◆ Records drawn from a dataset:
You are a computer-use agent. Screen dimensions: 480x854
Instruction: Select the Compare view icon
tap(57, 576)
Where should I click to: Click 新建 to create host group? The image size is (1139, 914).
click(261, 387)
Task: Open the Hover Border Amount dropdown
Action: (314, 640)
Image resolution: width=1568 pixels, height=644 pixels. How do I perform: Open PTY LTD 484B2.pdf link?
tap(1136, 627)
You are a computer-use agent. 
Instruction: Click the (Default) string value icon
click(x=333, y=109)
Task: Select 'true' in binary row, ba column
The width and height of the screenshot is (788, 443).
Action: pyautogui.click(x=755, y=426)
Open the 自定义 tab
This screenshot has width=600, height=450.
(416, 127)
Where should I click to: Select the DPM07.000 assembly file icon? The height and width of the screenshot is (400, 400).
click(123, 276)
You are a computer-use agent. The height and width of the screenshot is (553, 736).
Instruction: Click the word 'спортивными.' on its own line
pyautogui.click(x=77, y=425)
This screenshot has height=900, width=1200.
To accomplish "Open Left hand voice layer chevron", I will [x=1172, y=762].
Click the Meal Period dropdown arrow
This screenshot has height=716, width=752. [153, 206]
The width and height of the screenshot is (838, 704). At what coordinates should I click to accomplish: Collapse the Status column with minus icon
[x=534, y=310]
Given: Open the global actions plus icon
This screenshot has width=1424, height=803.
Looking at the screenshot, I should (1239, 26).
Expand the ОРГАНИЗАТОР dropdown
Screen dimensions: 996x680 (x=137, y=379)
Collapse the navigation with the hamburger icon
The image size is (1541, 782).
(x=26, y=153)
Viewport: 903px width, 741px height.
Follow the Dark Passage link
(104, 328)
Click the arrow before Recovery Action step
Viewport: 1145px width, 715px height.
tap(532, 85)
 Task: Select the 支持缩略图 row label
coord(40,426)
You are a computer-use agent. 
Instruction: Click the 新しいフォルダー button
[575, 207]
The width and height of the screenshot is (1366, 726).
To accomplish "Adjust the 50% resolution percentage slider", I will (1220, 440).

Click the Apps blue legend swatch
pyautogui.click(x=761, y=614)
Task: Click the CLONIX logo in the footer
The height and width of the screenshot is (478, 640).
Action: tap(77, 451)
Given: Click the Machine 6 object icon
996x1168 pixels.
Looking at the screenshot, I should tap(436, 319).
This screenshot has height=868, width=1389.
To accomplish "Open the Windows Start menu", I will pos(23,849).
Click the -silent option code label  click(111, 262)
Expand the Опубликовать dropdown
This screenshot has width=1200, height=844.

◆ PROBLEM TO SOLVE:
Copy each line of the entries in which the string "agent" is found.

◆ EXERCISE ANSWER:
You are a computer-use agent. Screen dimensions: 480x854
You are a computer-use agent. 
You are a computer-use agent. The height and width of the screenshot is (553, 736).
You are a computer-use agent. 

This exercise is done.